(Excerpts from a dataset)
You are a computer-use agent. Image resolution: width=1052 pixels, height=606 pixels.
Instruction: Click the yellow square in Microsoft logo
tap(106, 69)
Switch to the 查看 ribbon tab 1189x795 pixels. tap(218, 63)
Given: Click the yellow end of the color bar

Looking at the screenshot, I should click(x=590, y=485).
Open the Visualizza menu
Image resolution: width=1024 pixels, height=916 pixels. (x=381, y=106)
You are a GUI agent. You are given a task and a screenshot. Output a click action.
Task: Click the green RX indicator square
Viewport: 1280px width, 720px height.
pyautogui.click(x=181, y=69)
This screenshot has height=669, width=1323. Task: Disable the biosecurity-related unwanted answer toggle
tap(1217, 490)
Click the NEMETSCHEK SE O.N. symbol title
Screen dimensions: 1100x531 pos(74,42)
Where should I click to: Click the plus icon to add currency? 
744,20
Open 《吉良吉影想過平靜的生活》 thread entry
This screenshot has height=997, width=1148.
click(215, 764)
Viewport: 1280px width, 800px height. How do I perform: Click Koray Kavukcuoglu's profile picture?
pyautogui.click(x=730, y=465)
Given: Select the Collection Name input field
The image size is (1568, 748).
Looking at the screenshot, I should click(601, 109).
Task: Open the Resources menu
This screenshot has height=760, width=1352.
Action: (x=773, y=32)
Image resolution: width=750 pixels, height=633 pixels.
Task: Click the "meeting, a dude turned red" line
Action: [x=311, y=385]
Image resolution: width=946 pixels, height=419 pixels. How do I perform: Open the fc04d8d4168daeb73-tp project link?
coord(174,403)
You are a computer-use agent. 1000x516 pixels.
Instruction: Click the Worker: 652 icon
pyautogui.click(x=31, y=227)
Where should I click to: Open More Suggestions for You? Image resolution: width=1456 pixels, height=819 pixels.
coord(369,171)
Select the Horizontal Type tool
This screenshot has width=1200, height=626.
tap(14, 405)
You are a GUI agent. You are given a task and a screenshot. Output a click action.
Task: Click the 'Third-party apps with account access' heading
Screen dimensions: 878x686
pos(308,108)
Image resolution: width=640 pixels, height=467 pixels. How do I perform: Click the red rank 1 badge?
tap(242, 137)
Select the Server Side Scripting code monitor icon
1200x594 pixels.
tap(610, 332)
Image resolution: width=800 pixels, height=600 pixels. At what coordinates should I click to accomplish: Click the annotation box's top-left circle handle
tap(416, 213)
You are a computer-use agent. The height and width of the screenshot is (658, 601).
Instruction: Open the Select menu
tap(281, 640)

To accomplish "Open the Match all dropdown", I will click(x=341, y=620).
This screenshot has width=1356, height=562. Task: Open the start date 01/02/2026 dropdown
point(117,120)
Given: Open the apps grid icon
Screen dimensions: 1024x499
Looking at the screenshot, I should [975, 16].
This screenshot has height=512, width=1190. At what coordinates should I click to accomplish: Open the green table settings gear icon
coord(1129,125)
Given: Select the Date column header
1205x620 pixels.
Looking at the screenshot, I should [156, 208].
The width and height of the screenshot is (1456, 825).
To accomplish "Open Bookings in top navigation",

## ABOUT THIS EXERCISE
Nothing in the records above may be left out; repeat them exactly.

## ANSWER SECTION
You are a computer-use agent. Image resolution: width=1052 pixels, height=606 pixels.
Instruction: Click the yellow square in Microsoft logo
tap(106, 69)
Switch to the 查看 ribbon tab 1189x795 pixels. tap(218, 63)
Given: Click the yellow end of the color bar

Looking at the screenshot, I should click(x=590, y=485).
Open the Visualizza menu
Image resolution: width=1024 pixels, height=916 pixels. (x=381, y=106)
You are a GUI agent. You are given a task and a screenshot. Output a click action.
Task: Click the green RX indicator square
Viewport: 1280px width, 720px height.
pyautogui.click(x=181, y=69)
This screenshot has height=669, width=1323. Task: Disable the biosecurity-related unwanted answer toggle
tap(1217, 490)
Click the NEMETSCHEK SE O.N. symbol title
Screen dimensions: 1100x531 pos(74,42)
Where should I click to: Click the plus icon to add currency? 
744,20
Open 《吉良吉影想過平靜的生活》 thread entry
This screenshot has height=997, width=1148.
click(215, 764)
Viewport: 1280px width, 800px height. How do I perform: Click Koray Kavukcuoglu's profile picture?
pyautogui.click(x=730, y=465)
Given: Select the Collection Name input field
The image size is (1568, 748).
Looking at the screenshot, I should click(601, 109).
Task: Open the Resources menu
This screenshot has height=760, width=1352.
Action: (x=773, y=32)
Image resolution: width=750 pixels, height=633 pixels.
Task: Click the "meeting, a dude turned red" line
Action: [x=311, y=385]
Image resolution: width=946 pixels, height=419 pixels. How do I perform: Open the fc04d8d4168daeb73-tp project link?
coord(174,403)
You are a computer-use agent. 1000x516 pixels.
Instruction: Click the Worker: 652 icon
pyautogui.click(x=31, y=227)
Where should I click to: Open More Suggestions for You? Image resolution: width=1456 pixels, height=819 pixels.
coord(369,171)
Select the Horizontal Type tool
This screenshot has width=1200, height=626.
tap(14, 405)
You are a GUI agent. You are given a task and a screenshot. Output a click action.
Task: Click the 'Third-party apps with account access' heading
Screen dimensions: 878x686
pos(308,108)
Image resolution: width=640 pixels, height=467 pixels. How do I perform: Click the red rank 1 badge?
tap(242, 137)
Select the Server Side Scripting code monitor icon
1200x594 pixels.
tap(610, 332)
Image resolution: width=800 pixels, height=600 pixels. At what coordinates should I click to accomplish: Click the annotation box's top-left circle handle
tap(416, 213)
You are a computer-use agent. The height and width of the screenshot is (658, 601).
Instruction: Open the Select menu
tap(281, 640)

To accomplish "Open the Match all dropdown", I will click(x=341, y=620).
This screenshot has width=1356, height=562. Task: Open the start date 01/02/2026 dropdown
point(117,120)
Given: Open the apps grid icon
Screen dimensions: 1024x499
Looking at the screenshot, I should [975, 16].
This screenshot has height=512, width=1190. At what coordinates should I click to accomplish: Open the green table settings gear icon
coord(1129,125)
Given: Select the Date column header
1205x620 pixels.
Looking at the screenshot, I should [156, 208].
The width and height of the screenshot is (1456, 825).
To accomplish "Open Bookings in top navigation",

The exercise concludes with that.